**PASSAGE TO READ**
· · ·
Production and exports contracted at a slower pace but employment continues to languish, remaining nearly unchanged at 34.3. Unfortunately, improvement in the labor market lags a recovery.

Inflation still isn’t an issue but I believe it’s noteworthy to point out that the prices paid component rose from 32.0 to 43.5. One has to believe the bond market is paying close attention given recent weakness (Bailing Out of Bonds). The subcomponent had bottomed below 20 last year.

The contraction in manufacturing has been particularly swift, with industrial production falling at an annual pace of 20% in the first three months of 2009 as demand around the world collapsed. As inventories shrink and slowly lineup with demand, we should continue to see incremental improvements in manufacturing.

Stocks are reacting favorably as investors pile into stocks and ignore news of GM's Chapter 11 filing, which had already been discounted.

Consumers sock funds into savings

Personal income in April unexpectedly jumped 0.5% due to one-time factors, but spending fell 0.1%, underscoring nervousness among consumers. As a result, the savings rate improved from 4.5% to 5.7%.

One thing that bothers me just a little was a 0.3% rise in the core Personal Consumption Expenditures Index - a broad measure of inflation that excludes food and energy. With GDP tumbling at its fastest pace since 1958 and demand in hibernation, you would think inflation would be virtually nonexistent. Although the pricing data suggest we are stepping back from the threat of deflation (Deflation Monster), we don't want to see rising inflation as an expected recovery begins later this year.
· · ·
Records in a dataset
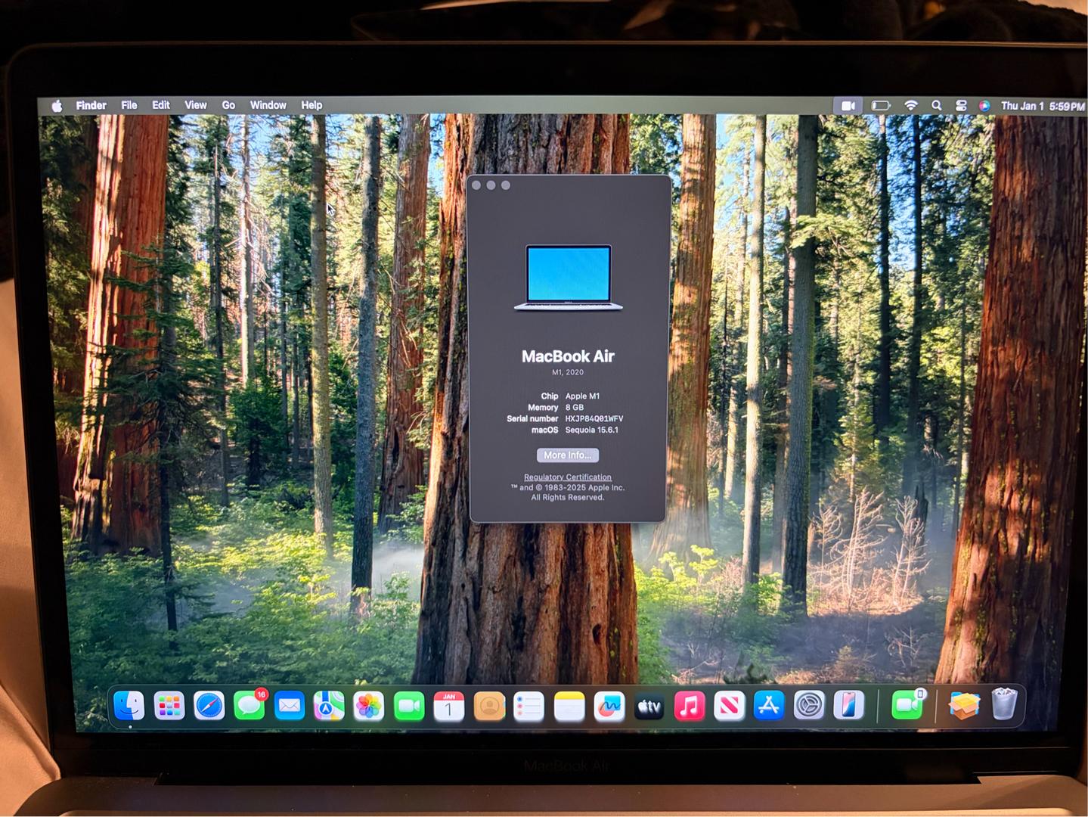
Task: Open System Settings from the Dock
Action: (x=809, y=706)
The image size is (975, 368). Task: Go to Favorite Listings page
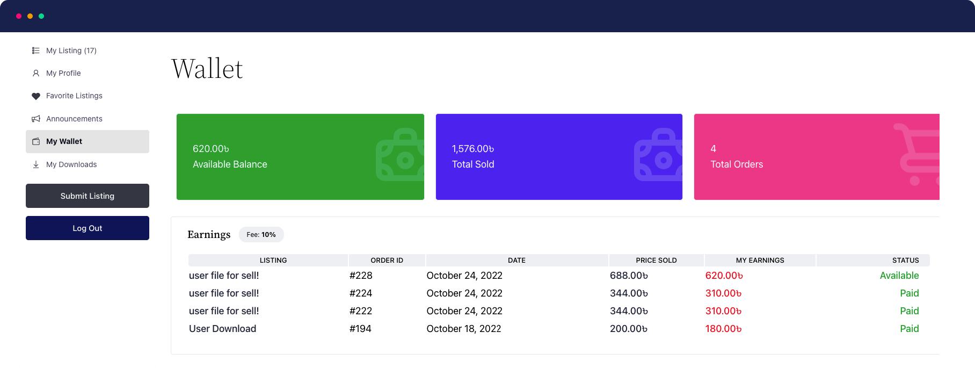74,96
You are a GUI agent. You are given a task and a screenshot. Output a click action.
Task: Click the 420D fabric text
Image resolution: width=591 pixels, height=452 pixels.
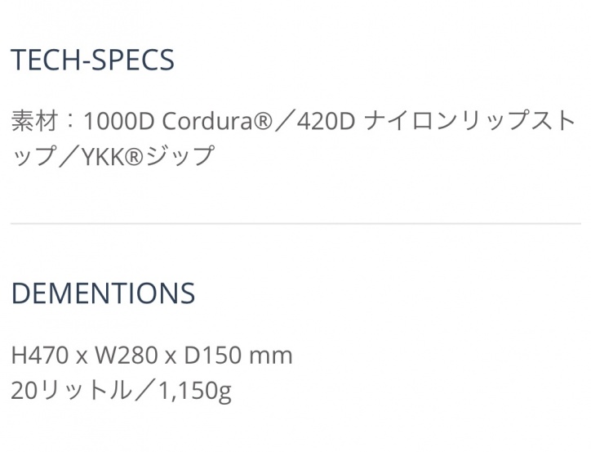tap(326, 121)
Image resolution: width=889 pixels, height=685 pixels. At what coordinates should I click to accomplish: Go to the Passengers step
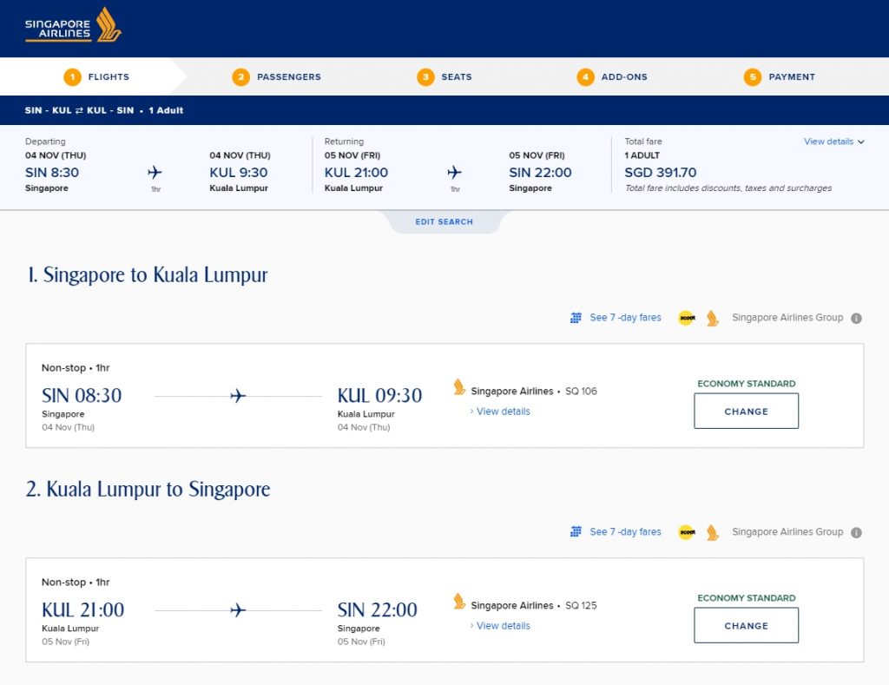click(277, 77)
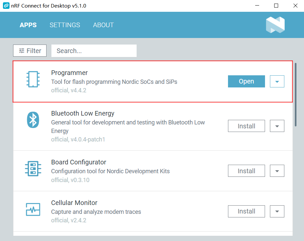The image size is (304, 241).
Task: Open the Programmer app
Action: coord(246,82)
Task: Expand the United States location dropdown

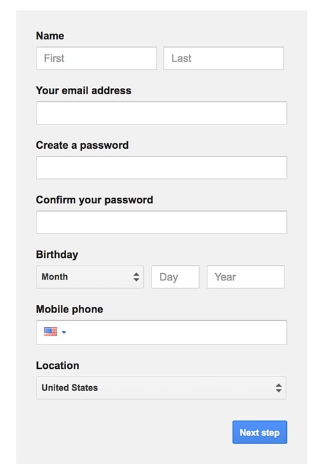Action: pyautogui.click(x=161, y=387)
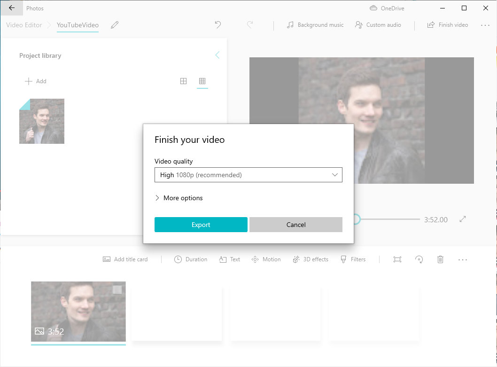
Task: Open Background music options
Action: (315, 25)
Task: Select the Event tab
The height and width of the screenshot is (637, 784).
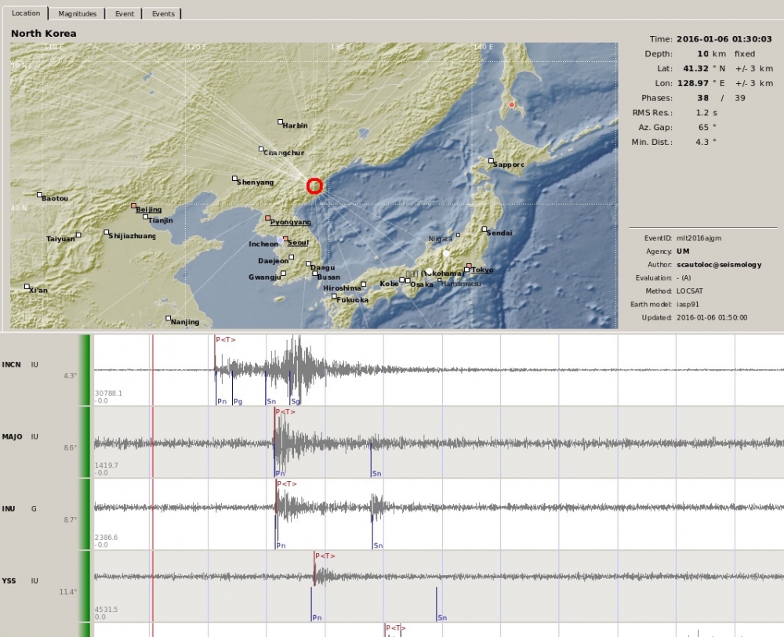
· · ·
**PROBLEM SET**
• A. From the economic commentary, output the passage word for word. Begin at the words "Consumers sock funds" and stop after "later this year.".
• B. Summarize the economic commentary in two sentences.

**EXPECTED OUTPUTS**
• A.
Consumers sock funds into savings

Personal income in April unexpectedly jumped 0.5% due to one-time factors, but spending fell 0.1%, underscoring nervousness among consumers. As a result, the savings rate improved from 4.5% to 5.7%.

One thing that bothers me just a little was a 0.3% rise in the core Personal Consumption Expenditures Index - a broad measure of inflation that excludes food and energy. With GDP tumbling at its fastest pace since 1958 and demand in hibernation, you would think inflation would be virtually nonexistent. Although the pricing data suggest we are stepping back from the threat of deflation (Deflation Monster), we don't want to see rising inflation as an expected recovery begins later this year.

• B. Production and exports contracted at a slower pace, but employment stayed nearly unchanged at 34.3, and the prices paid component rose from 32.0 to 43.5. In April, personal income jumped 0.5% while spending fell 0.1%, raising the savings rate from 4.5% to 5.7%, and a 0.3% rise in the core Personal Consumption Expenditures Index bothers the author a little.